The Three Continents programme is an exciting initiative that requires innovative solutions to unforeseen challenges. 

“When you arrive you don’t know the river, the water levels, what equipment you have, if there are any gates, the standards and needs of the paddlers; nothing,” head coach Maxime Raux said. 

“Each camp is completely different, so you have to adapt to each one.  The only thing the same is the goal of developing canoeing.”

Where possible the camps make good use of regional coaches to deliver training, in order to develop the local coaches as well as provide bespoke training.  Training can range from flat water slalom for beginners, to competing in the Freestyle World Championships like the camp in San Juan, Argentina.

The three continents program sees the International Canoe Federation running white water development camps in Algeria, in San Juan alongside the Freestyle World Championships, and a further camp planned shortly in the Philippines. 

Each camp is designed to support growth and preparation for their respective continental games; African Youth Games 2018, Asian Games 2018, and Pan Am Games 2019.  It can include continental paddlers from the Talent Identification Programme (TIP) trained to compete in world games to ‘return the favour’ by assisting with coaching. 
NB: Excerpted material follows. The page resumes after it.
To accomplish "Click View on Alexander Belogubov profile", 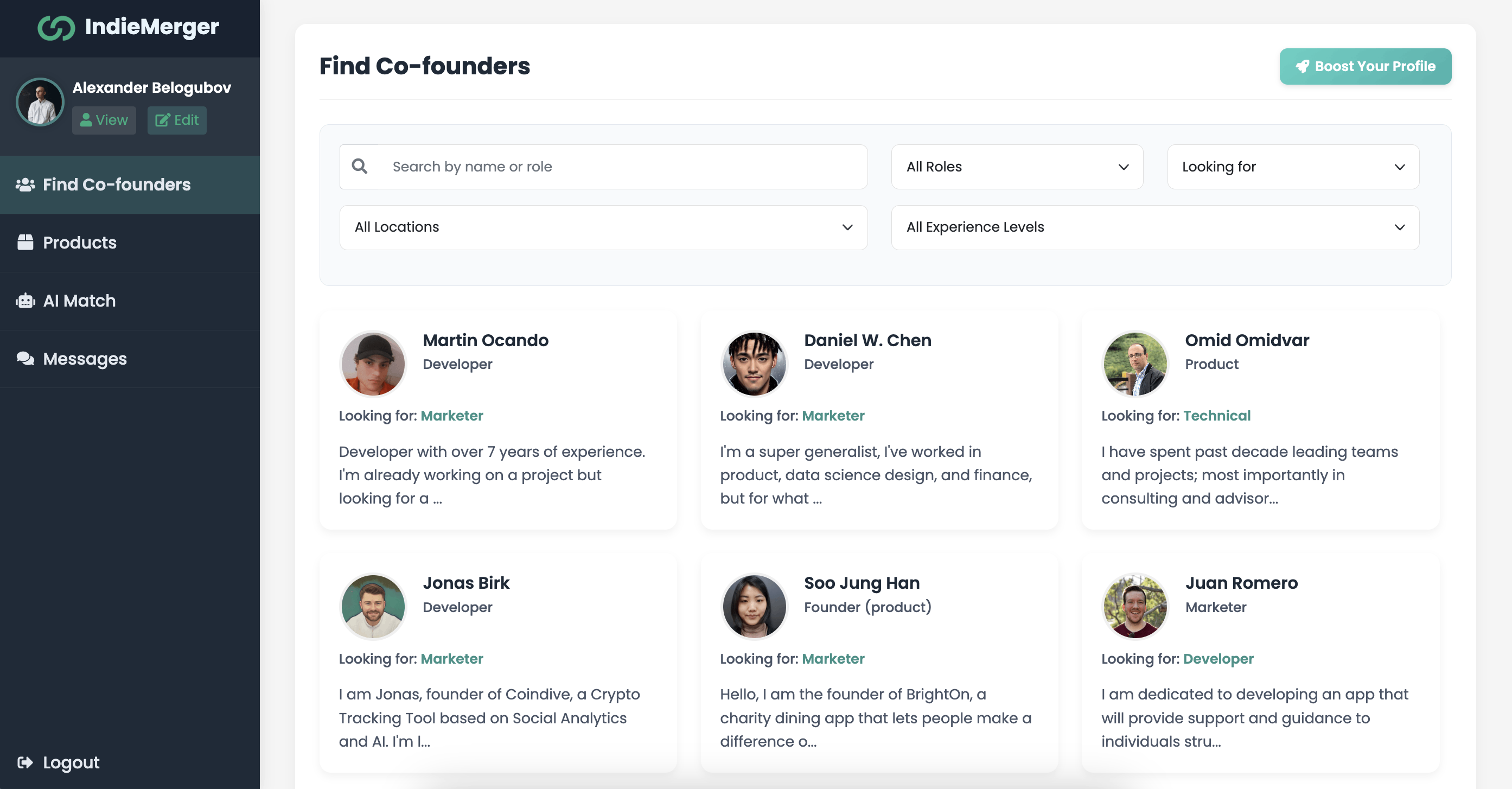I will click(103, 119).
The Argentinian camp included the ‘Expand and Extend Woman Canoe’ camp, a programme focussed on encouraging and developing female paddlers who trained alongside developing male and female paddlers and coaches.

“The white water development camp is not the same as the Talent Identification Programme that trains for competition,” Nouria Newman, winner of the Ottawa XL and Adidas Sickline, explains. 

The focus is therefore much more about development than competition.  The programme is designed with the regional coaches and trainees to maximise the appeal and benefit of all those who attend. An essential part of the programme is education workshops, giving all trainees the skills when they leave to organise kayak sessions and competitions. 

In Argentina trainees spent one night on the roof of the hotel building gates watching an electric storm, one day organising and executing a slalom race, including registration and judging, and a session a day teaching kids from San Juan Canoe Club.

During lunchtime in the blistering heat a group of local parents look on to the eddy from the shade of a mesquite tree. 

Juan has brought his 12-year-old son, Francisco. His father says the most important thing is that he has fun and enjoys this great sport. Juan explains that the local club lacks coaches, the coach is old and there are only two sessions. 

The local coach explains that he only takes groups of three to four paddlers so his sessions are very personal.  He starts them in the large eddies and then goes further downstream where it is flat.  After that he teaches ferry gliding in the current and moves upstream where the current is stronger before taking them down the slalom course and then moves to the rapids. 

He tells me that Francisco started a year ago as a quiet, shy boy who was timid on the water.  Now he is a little bigger, he paddles harder with a stronger reach and is now very comfortable on the water, “actually fearless now”. 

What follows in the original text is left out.